Despertou Jules, pois tinha que ir para NYC, teve que explicar tudo a ele, se arrumou de mal humor como sempre, foi para sua casa.   Ele jogou algo de roupa numa bolsa, pegou seu laptop, pelo menos poderia seguir trabalhando, no roteiro do filme que estava escrevendo.

Saiu de casa, entrou imediatamente num Uber que tinha chamado, assim que acabou de comprar o bilhete de avião em primeira classe, telefonou para sua avô, ela mandaria o chofer ir busca-lo no aeroporto.

Não dormiu de imediato, ficou pensando que sua família, era sempre pasto de tragedias, tudo na verdade por culpa de seu pai.   Não tinha conseguido descobrir muita coisa sobre o crime, mas claro para ele estava ligado ao trabalho do velho, como o chamava.

Seu pai, era pelo menos 10 anos mais velho que sua mãe, daqui dois anos se aposentava do Supremo.   Era um homem complicado, feito a si mesmo, tinha feito a universidade com bolsa de estudos, pois vinha de uma família pobre.

Foi subindo na hierarquia, foi fiscal, depois juiz, finalmente juiz do Supremo Tribunal, era conhecido pelas suas sentenças, sempre muito duras.

Inimigos, ele tinha aos montes, não só os homens quem tinha condenado, mas também políticos que tinha fuçado a vida.

Seu irmão tinha sido o primeiro a pagar por isso, ele tinha 14 para 15 anos, quando seu irmão foi sequestrado, era cinco anos mais velho, adorava seu irmão menor.   Estava na escola, quando esse foi sequestrado.   Quem ia buscar seu irmão na escola, era sua baba, uma mulher que tinha trabalhado a vida inteira para sua avó, agora estava de novo lá cuidando dele, era a única pessoa que ele permitia chegar perto dele, era o centro da atenção dele.   Também era a única que o fazia entrar em razão quando teimava com alguma coisa.

Estavam saindo da escola, quando um furgão se aproximou, lhe deram uma apunhalada no peito, a jogando no chão, levaram meu irmão.

Foi um escândalo, minha mãe, mandou o chofer, me buscar na escola, mas não me disseram nada até chegar em casa, saber que Baba Esther, estava no hospital muito mal, me transtornou, afinal tinha cuidado de mim desde bebê.

Ela era judia, como a família de minha mãe, então a comida em casa sempre era Kasher, meu pai odiava.

Quando cheguei, minha mãe me contou que tinha sequestrado o meu irmão, foi como se tivessem aberto um buraco no chão, estavam ali no salão com meu pai, minha mãe, me perguntaram se eu tinha notado alguma coisa diferente.
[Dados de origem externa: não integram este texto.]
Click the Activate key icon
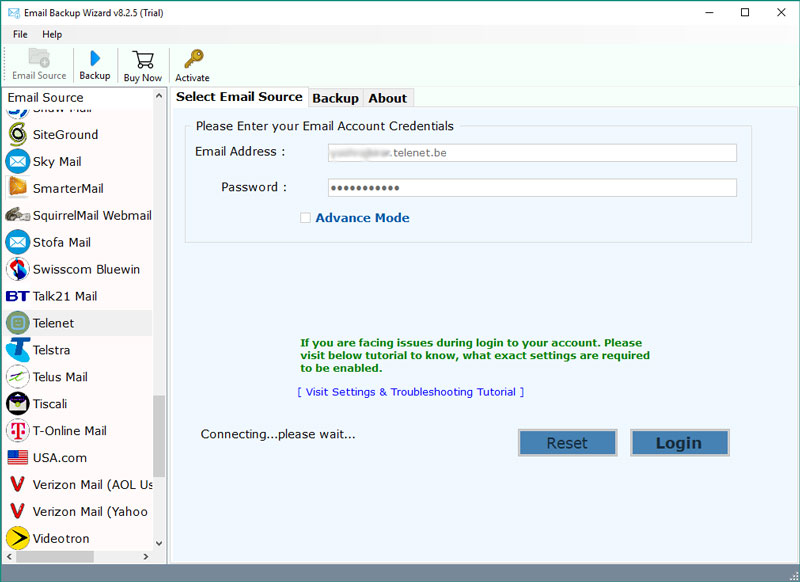The height and width of the screenshot is (582, 800). coord(193,59)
Lhe perguntei o que ele queria dizer com diferente?

Alguém vigiando a casa?

Não, vigiado estamos sempre, pois meu pai, sempre tinha seus guarda-costas, mesmo que na casa tivesse vigilância através de vídeo.

Realmente não tinha visto nada, além de que, normalmente iam me buscar na escola, todos os dias, se tinha algum jogo, algum desses homens ficava me esperando para levar para casa, nunca pude sair com os amigos, isso não estava permitido.
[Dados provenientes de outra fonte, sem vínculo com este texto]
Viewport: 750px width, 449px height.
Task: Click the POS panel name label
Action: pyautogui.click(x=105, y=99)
Em casa seguíamos todos os ritos judaicos, por vontade de minha mãe, meu pai não tinha religião, a única que tinha era sua verdade em tudo.

Quando chamaram pedindo o resgate, ele disse na cara do sequestrador, que nunca pagava nada, senti um aperto no peito horrível, isso seria a condenação do meu irmão.  Devo ter ficado furioso, pois quando ele colocou o telefone no gancho, lhe dei um murro na cara, gritando é meu irmão.

Quando chamaram a segunda vez, disseram que estavam mandando a prova de vida do meu irmão, ele não estava, minha mãe disse que pagaria o resgate.

Ela, bem como minha avó que tinha vindo urgente de NYC, juntaram dinheiro para pagar o resgate, eu estava furioso, pois meu pai tinha ido trabalhar como se nada estivesse acontecendo.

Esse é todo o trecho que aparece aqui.